El fin de un gobierno, según el pasaje del Gorgias en cuestión era, recordemos, la mejora de la condición moral de su ciudadanía. Pericles, Cimón, Temístocles y los demás se habían abocado, antes bien, a la provisión de puertos y murallas, y por esa razón eran celebrados como los más grandes estadistas, y, sin embargo, sus propios obsequiados no les fueron particularmente agradecidos, llegando al punto de amenazarlos con violencia. También la Córdoba cordobesista hizo del cemento su insignia y llenó la provincia de autopistas y la capital de puentes y edificios, mientras portaba también como estandarte una promesa de seguridad que, para ser redituable, dependía de la construcción de una ciudadanía temerosa de cuanto la amenazara y pronta a la ira en cuanto esos peligros se percibieran como inminentes. Desde una perspectiva platónica, los dos gobiernos habrían equivocado el rumbo, tomando por esencial lo accesorio. Hasta ahí el símil. Pero al comienzo hablamos de dos incógnitas; la segunda, la que apunta a las diferencias entre los dos casos, es menos patente.
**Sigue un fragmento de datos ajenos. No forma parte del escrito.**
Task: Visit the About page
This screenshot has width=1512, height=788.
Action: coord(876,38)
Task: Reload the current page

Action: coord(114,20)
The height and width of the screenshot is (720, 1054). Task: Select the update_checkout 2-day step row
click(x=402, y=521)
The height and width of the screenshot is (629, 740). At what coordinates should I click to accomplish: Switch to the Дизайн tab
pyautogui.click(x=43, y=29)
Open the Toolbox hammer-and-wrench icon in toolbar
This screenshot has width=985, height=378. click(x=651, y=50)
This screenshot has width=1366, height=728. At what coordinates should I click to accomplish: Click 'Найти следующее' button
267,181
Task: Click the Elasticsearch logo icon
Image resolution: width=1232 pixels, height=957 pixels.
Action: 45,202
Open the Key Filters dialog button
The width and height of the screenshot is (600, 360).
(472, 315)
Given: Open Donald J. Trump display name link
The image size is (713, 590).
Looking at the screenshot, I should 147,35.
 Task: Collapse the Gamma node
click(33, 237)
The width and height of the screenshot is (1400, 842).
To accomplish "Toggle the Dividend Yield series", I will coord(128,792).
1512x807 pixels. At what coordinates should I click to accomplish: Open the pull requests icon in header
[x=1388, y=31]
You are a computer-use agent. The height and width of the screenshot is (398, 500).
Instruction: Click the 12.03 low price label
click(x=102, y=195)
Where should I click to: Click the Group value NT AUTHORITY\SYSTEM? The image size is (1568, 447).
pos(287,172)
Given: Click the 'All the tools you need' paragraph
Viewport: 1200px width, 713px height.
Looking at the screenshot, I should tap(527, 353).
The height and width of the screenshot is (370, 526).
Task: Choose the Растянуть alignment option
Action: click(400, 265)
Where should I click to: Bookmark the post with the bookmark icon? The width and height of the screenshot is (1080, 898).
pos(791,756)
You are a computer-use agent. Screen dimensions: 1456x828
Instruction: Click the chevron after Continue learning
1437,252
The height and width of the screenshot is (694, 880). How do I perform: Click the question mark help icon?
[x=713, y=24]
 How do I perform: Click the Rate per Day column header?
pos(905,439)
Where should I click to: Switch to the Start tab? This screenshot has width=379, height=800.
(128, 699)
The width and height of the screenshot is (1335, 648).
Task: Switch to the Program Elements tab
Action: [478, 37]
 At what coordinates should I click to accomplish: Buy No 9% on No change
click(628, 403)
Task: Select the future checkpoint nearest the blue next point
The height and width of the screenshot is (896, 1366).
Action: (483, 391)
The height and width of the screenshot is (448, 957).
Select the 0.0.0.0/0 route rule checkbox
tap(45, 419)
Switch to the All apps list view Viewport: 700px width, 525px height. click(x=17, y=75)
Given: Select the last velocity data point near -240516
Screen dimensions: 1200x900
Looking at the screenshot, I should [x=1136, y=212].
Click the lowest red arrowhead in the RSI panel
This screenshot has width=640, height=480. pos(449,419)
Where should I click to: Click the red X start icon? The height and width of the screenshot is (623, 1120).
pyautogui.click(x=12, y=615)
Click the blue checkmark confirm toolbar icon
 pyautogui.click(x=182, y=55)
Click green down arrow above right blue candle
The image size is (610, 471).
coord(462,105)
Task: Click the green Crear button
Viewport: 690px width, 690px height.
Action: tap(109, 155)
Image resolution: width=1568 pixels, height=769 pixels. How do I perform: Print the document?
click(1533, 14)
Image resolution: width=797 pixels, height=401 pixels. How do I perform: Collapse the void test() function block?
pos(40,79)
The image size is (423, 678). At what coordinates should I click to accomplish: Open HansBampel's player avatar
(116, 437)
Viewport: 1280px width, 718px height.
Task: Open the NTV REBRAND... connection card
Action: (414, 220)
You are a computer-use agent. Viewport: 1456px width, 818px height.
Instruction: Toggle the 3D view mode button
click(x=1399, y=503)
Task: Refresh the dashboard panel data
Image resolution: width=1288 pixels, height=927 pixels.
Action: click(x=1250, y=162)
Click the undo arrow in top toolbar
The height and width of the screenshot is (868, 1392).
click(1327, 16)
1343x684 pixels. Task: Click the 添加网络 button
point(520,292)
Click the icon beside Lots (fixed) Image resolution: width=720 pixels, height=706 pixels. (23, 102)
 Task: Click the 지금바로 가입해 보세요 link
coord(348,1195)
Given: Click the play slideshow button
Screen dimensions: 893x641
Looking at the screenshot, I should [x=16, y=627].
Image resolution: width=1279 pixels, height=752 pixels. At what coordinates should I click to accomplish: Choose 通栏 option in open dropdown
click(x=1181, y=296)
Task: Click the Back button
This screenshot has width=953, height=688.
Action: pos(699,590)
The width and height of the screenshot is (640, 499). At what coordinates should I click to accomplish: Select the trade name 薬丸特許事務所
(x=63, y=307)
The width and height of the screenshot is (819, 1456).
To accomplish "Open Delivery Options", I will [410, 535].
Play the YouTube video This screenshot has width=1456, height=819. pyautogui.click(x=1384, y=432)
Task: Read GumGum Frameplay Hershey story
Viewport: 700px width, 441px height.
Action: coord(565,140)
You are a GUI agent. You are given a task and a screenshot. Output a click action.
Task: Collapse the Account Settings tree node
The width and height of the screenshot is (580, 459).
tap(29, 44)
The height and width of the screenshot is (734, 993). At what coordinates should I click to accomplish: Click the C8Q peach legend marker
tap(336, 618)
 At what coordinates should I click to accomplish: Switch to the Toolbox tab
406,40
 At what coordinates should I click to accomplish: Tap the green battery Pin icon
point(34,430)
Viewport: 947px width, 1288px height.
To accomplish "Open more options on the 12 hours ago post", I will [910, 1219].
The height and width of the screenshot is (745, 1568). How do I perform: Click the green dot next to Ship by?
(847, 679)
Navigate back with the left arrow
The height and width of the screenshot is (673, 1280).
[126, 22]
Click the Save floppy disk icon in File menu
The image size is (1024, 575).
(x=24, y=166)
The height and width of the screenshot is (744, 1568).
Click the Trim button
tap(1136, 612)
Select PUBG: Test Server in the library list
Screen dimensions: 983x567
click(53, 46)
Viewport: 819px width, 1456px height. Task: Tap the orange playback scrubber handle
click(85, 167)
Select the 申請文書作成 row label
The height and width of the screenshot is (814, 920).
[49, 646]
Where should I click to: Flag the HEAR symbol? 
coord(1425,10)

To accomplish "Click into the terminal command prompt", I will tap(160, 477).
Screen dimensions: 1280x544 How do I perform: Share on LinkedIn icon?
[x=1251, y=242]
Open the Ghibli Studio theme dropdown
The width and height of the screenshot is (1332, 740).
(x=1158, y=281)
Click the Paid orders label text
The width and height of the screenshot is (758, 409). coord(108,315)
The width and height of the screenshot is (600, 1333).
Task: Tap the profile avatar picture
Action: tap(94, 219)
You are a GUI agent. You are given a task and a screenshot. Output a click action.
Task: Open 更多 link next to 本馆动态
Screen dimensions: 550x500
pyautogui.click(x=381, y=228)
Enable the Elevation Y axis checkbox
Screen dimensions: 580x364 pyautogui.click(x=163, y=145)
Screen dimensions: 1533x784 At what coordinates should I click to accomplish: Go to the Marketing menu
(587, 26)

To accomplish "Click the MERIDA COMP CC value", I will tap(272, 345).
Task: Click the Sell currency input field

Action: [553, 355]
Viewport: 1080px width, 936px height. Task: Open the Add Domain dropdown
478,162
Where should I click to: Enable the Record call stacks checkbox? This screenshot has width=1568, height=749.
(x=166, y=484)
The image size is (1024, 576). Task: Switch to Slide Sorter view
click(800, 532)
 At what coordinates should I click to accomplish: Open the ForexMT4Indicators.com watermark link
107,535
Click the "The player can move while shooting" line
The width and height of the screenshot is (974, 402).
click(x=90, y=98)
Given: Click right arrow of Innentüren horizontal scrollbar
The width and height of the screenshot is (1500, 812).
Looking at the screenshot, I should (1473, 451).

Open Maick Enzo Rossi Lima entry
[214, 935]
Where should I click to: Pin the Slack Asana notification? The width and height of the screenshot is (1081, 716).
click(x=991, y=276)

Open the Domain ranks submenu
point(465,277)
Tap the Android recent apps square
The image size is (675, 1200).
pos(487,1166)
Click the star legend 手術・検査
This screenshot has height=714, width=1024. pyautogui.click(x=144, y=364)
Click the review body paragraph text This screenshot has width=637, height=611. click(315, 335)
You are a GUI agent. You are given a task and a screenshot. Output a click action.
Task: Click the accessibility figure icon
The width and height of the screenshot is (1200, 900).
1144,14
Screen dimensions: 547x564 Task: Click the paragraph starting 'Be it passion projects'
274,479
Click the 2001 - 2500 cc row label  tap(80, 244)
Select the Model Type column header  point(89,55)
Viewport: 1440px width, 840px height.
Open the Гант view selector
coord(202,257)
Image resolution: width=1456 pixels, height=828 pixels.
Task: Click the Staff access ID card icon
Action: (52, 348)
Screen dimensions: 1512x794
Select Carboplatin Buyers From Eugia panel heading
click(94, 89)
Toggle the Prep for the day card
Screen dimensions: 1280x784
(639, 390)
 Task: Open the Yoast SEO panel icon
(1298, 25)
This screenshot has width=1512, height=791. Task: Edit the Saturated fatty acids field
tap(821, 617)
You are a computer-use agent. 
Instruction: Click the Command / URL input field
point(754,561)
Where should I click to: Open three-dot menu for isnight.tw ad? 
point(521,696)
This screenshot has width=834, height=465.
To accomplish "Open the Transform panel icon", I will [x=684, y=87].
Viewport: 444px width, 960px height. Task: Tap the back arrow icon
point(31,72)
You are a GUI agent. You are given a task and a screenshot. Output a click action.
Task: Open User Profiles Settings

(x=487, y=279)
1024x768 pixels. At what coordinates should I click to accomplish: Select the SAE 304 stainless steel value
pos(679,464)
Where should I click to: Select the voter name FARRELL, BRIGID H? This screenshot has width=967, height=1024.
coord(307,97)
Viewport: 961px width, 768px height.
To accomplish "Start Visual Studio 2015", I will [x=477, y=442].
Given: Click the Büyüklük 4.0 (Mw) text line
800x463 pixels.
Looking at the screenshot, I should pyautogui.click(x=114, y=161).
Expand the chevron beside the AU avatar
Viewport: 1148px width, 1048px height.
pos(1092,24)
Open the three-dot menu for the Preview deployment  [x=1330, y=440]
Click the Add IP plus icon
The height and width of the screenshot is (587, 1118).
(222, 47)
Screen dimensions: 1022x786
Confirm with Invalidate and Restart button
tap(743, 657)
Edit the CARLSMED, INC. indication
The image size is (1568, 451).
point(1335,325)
Pues los líderes de la Atenas del siglo IV A.C. sufrieron en carne propia las consecuencias de ese error, con el pueblo volviéndose en su contra y demostrando cierta sabiduría práctica en el reconocimiento de las responsabilidades; nuestro pueblo, en cambio, escogió el camino de la lucha fratricida y no sólo no percibió las responsabilidades políticas por la tragedia, sino que continuó –y continúa– premiándolos con su voto.
Por eso, al menos, vale la pena seguir pensando nuestro diciembre.
¹“Mi amigo sale poco de su casa, tiene razón, allá afuera todo el mundo está armado”, cantaba pocos años antes Andrés Calamaro en “5 minutos más (Minibar)”, canción incluida en La lengua popular, de 2007.
² Este extraordinario documental (Córdoba, 2014), se centra en algunos de estos episodios, ocurridos en Nueva Córdoba.
³ Hobbes, T., Leviatán, Buenos Aires, Colihue, 2019, p. 120: “Así, todo lo que conlleva un tiempo de guerra, cuando hombres es enemigo de los demás, se da también en aquel tiempo durante el cual los hombres viven sin otra seguridad que la que su propia fuerza y su propia inventiva les puedan proveer”.
4 E incluso contra los habitantes originarios. En esa ocasión tuve que cortar una relación de amistad cuando mi “amigo” escribió en una red social: “Estos indios son nuestros enemigos”.